Task prompt:
Rewrite the Records as a numbered list, from the first line through the line containing "pos(11,113)", with blank lines dropped and the pictures left out.

[Records]
__________
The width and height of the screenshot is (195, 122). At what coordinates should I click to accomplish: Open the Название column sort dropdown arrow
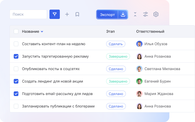tap(42, 32)
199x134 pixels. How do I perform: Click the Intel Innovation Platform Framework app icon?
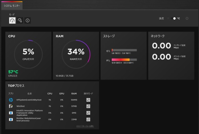pos(11,113)
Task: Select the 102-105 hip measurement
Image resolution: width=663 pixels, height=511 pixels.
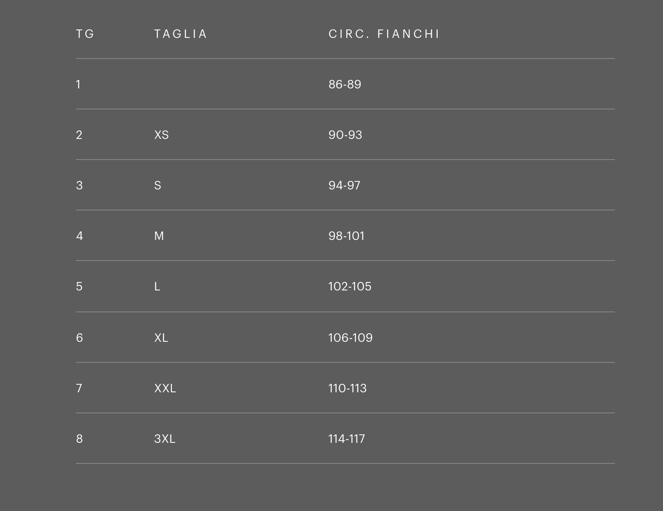Action: (350, 286)
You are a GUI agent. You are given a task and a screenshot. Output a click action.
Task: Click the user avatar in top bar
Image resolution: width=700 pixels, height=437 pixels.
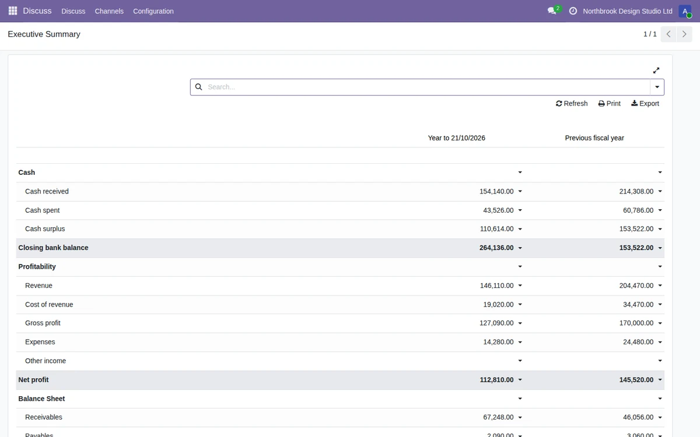click(x=685, y=11)
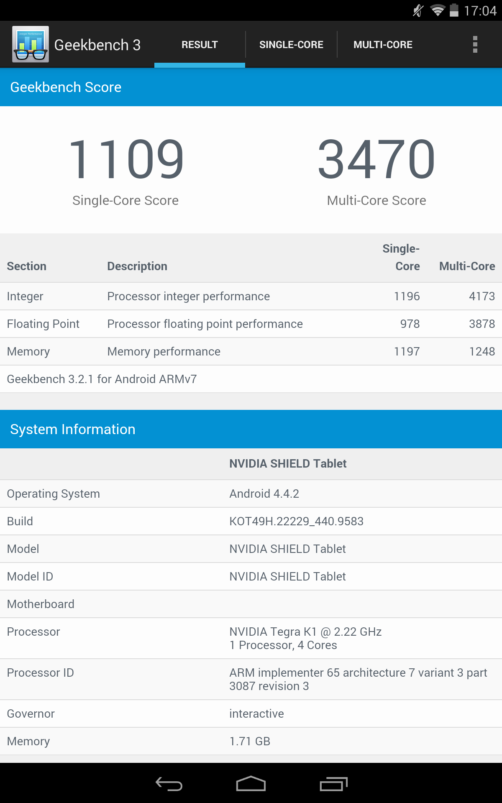The height and width of the screenshot is (803, 502).
Task: Switch to the MULTI-CORE tab
Action: (x=383, y=44)
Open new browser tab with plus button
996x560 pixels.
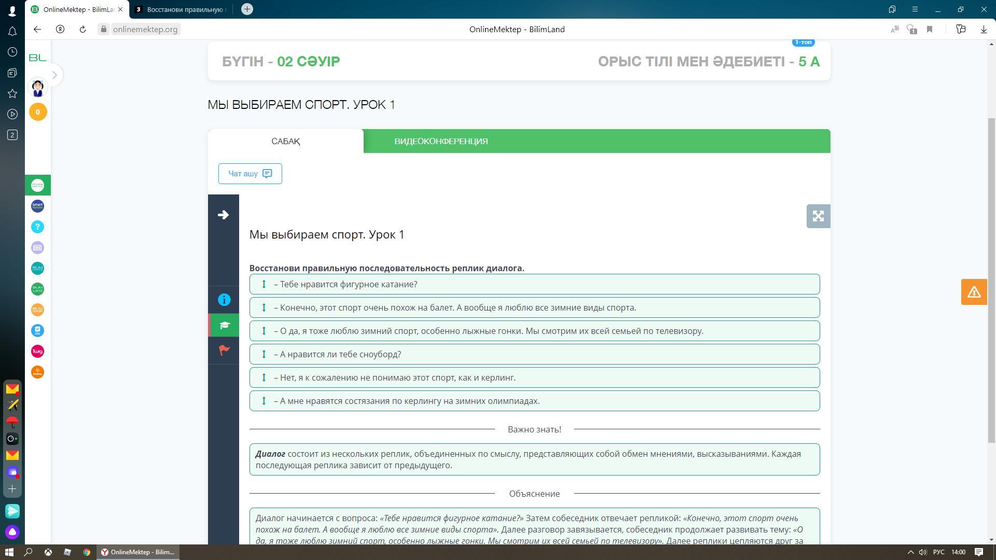tap(247, 9)
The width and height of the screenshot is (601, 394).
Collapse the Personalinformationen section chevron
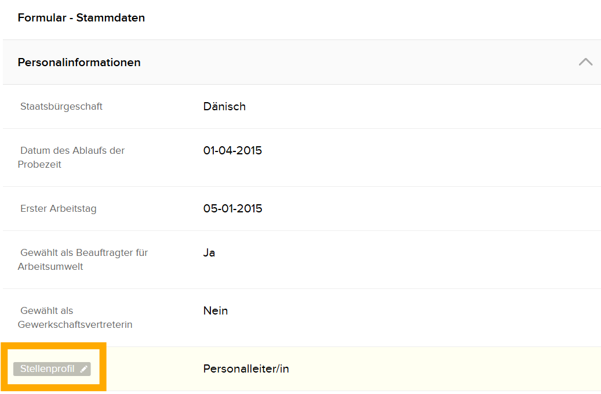585,62
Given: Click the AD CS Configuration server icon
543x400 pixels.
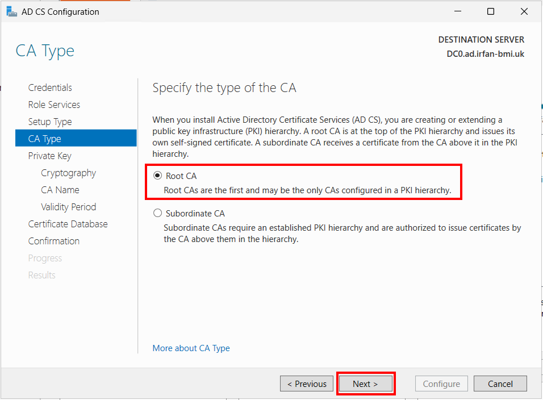Looking at the screenshot, I should (11, 11).
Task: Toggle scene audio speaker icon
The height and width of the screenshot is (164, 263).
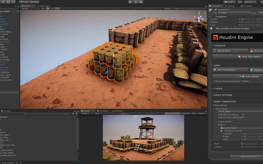Action: point(52,9)
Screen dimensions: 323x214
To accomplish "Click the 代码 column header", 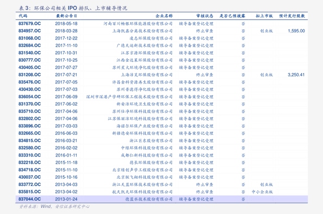I will tap(23, 16).
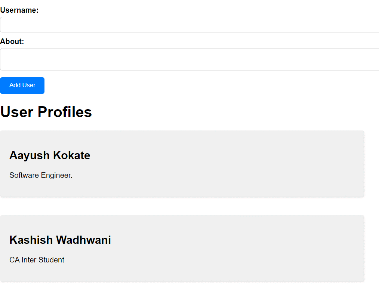379x293 pixels.
Task: Click the white gap between the profile cards
Action: (182, 206)
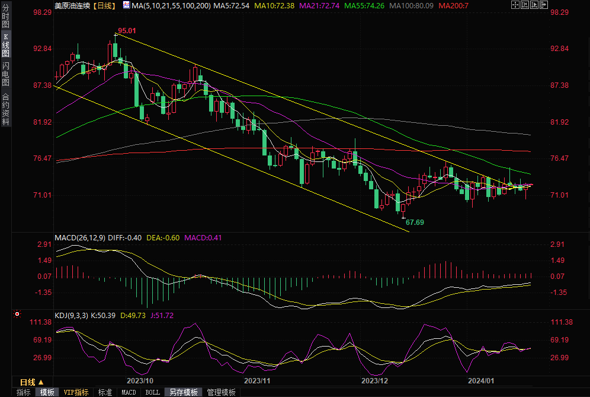Click 另存模板 to save template
The height and width of the screenshot is (397, 590).
click(183, 392)
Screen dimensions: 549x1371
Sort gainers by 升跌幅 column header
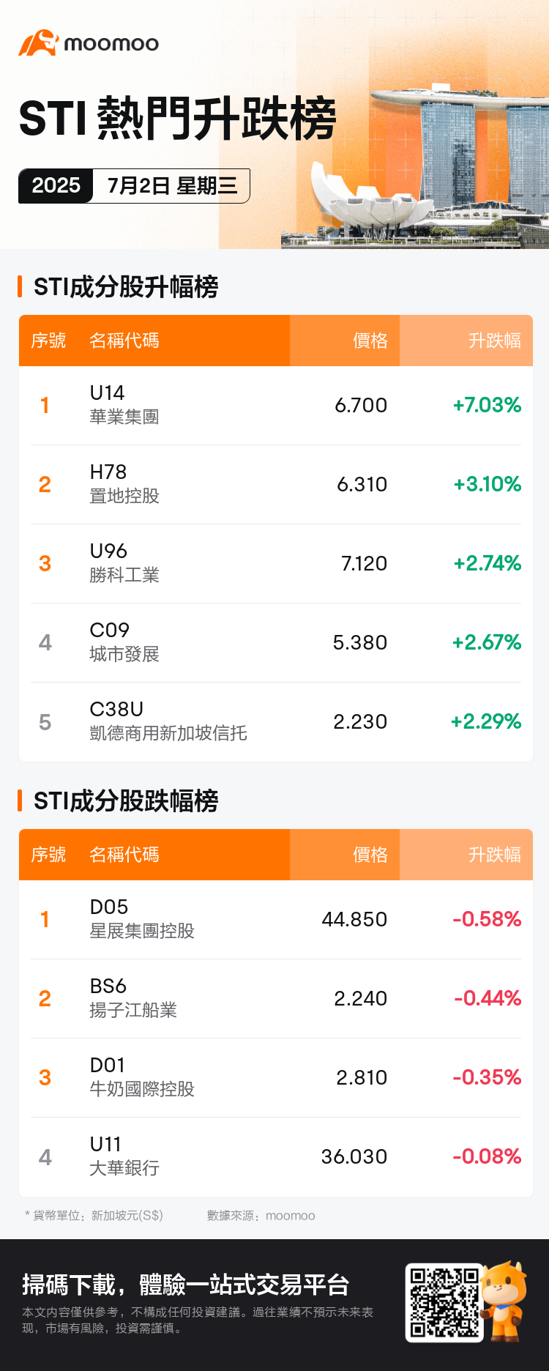[x=495, y=341]
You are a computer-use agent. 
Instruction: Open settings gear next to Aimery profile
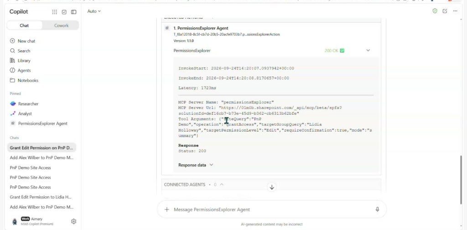pos(73,221)
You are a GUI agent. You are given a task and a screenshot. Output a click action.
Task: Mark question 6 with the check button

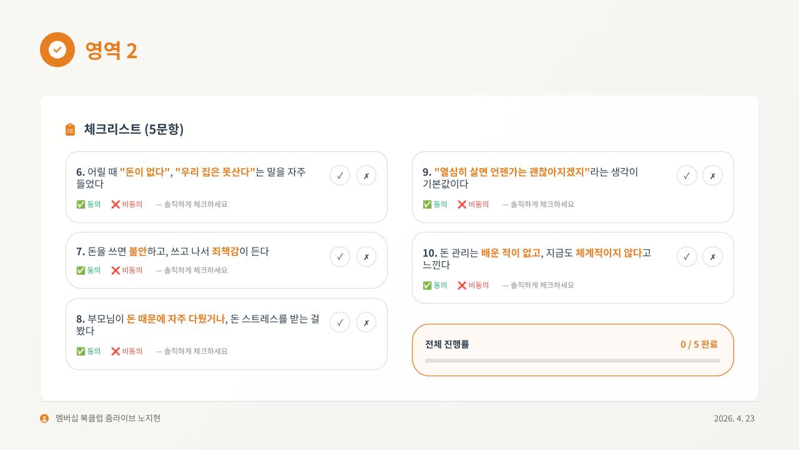(340, 176)
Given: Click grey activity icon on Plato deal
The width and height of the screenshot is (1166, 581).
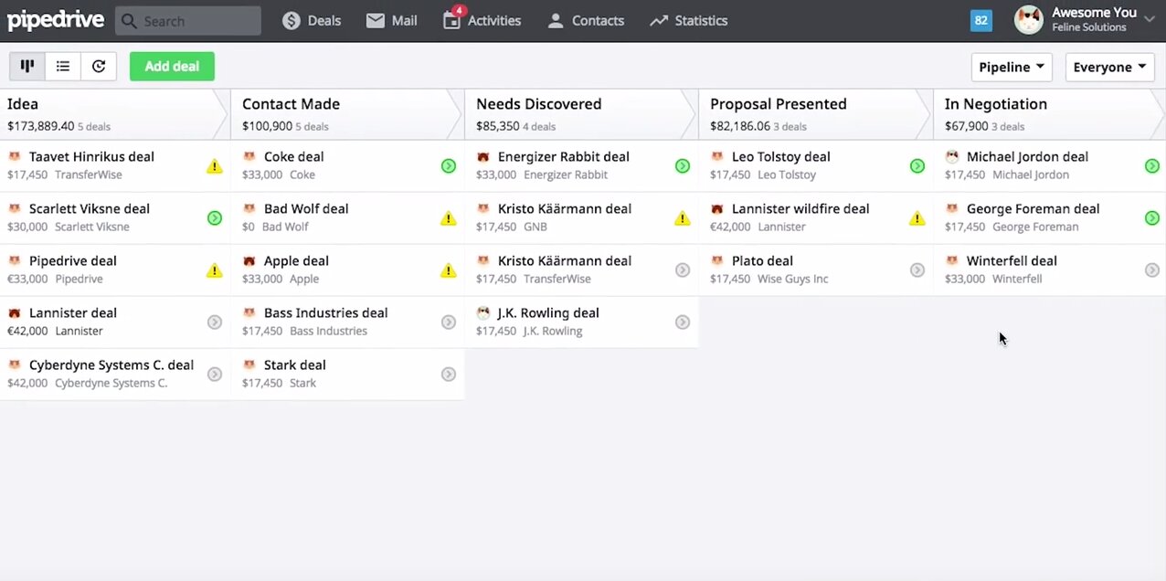Looking at the screenshot, I should click(917, 270).
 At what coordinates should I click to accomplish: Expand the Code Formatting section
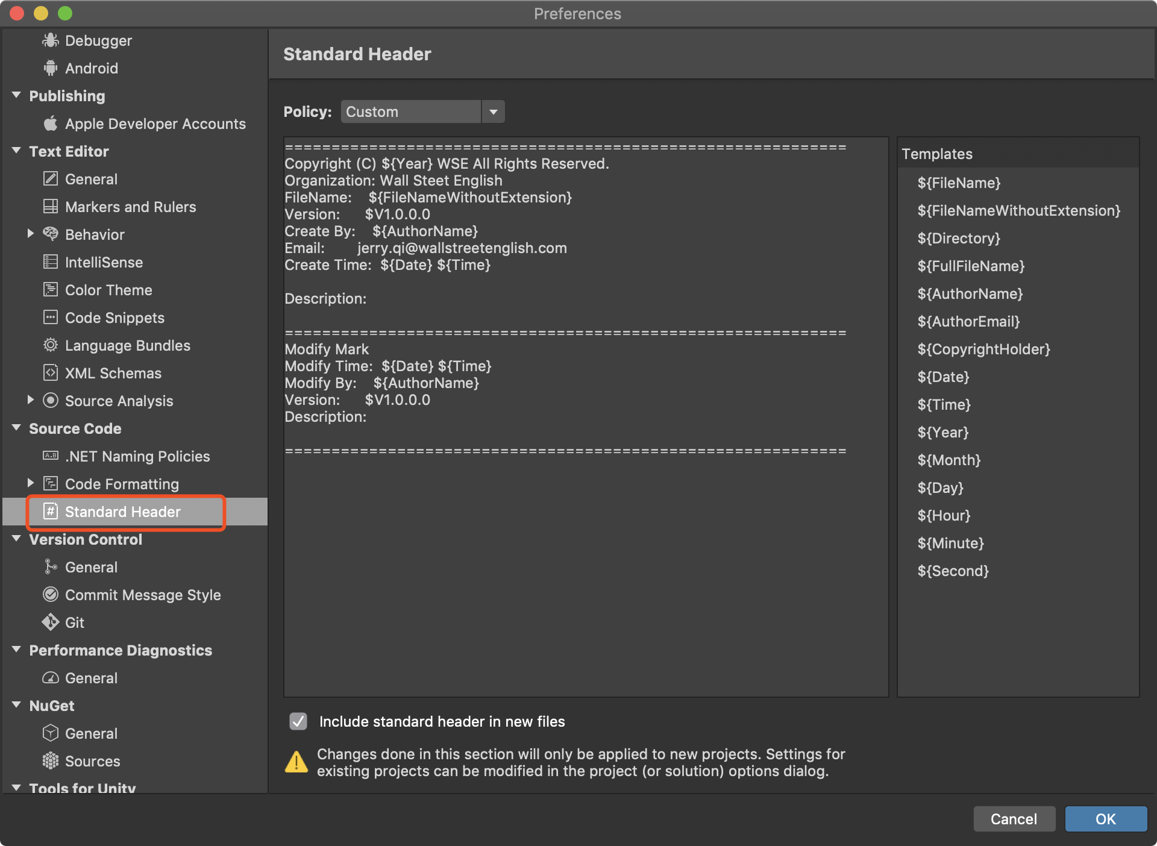point(30,483)
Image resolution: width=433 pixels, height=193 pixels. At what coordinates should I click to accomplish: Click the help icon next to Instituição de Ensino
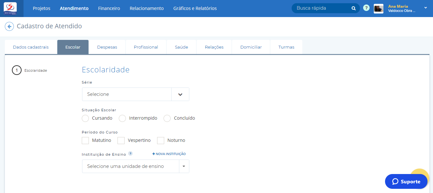130,154
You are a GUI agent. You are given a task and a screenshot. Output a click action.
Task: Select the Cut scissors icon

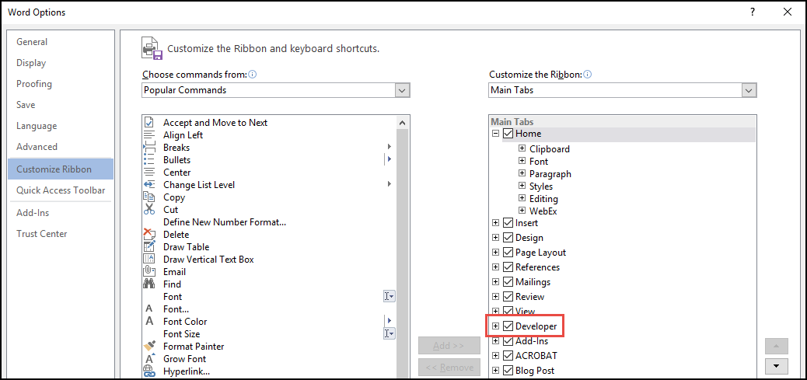(x=149, y=210)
__________
The completed task:
1. The width and height of the screenshot is (195, 122). At what coordinates should I click to accomplish: Open the Название column sort dropdown arrow
2. tap(42, 32)
3. 199x134 pixels. How do I perform: Click the Intel Innovation Platform Framework app icon?
4. pos(11,113)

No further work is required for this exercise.